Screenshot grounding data
_ _ _ _
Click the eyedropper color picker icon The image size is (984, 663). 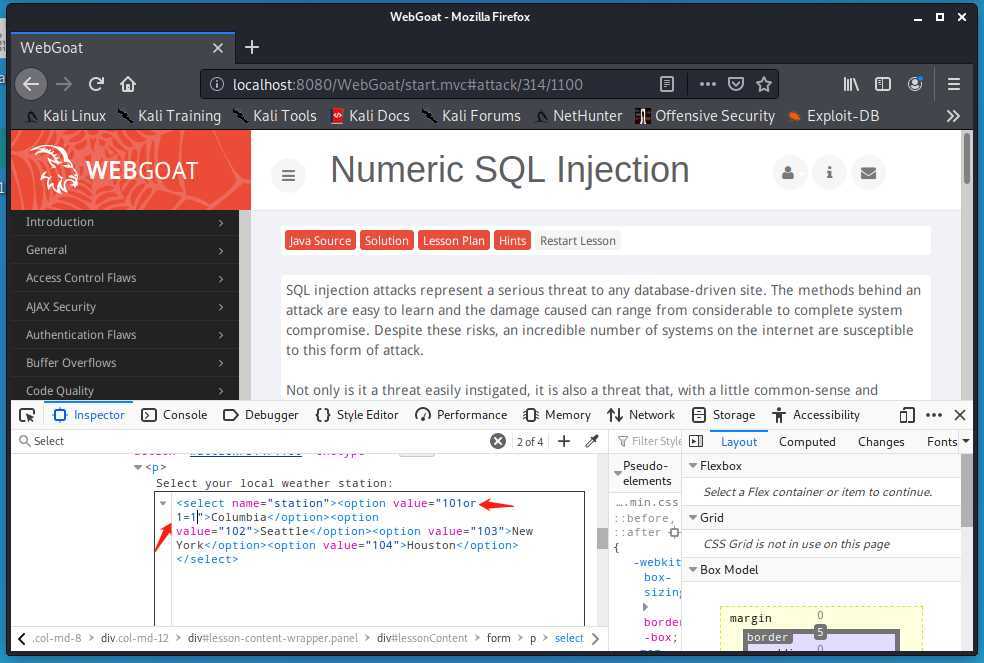[x=591, y=441]
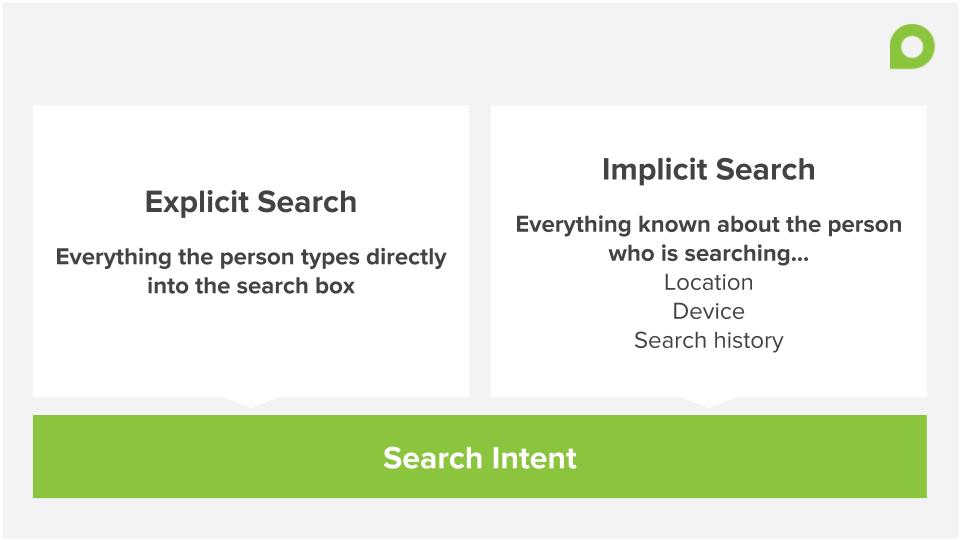Click the word "history" in list

point(748,340)
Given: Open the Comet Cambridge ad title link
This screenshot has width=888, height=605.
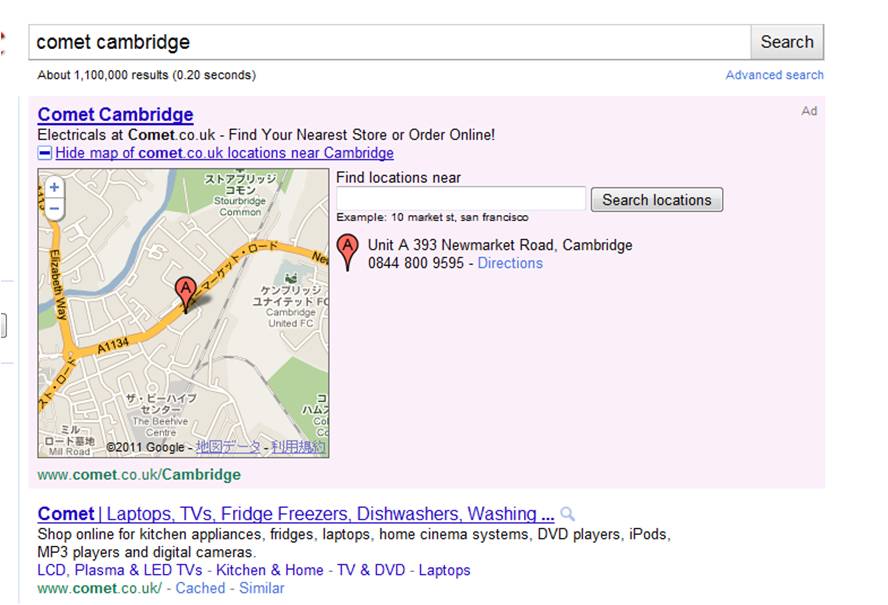Looking at the screenshot, I should click(x=116, y=114).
_ _ _ _
WHAT YOU WILL DO: Leaving the pictures out, give again word for word each line from the one holding "Given: Open the Comet Cambridge ad title link" through the end of the records.

RESULT OF THIS TASK:
Given: Open the Comet Cambridge ad title link
This screenshot has width=888, height=605.
Looking at the screenshot, I should click(x=116, y=114).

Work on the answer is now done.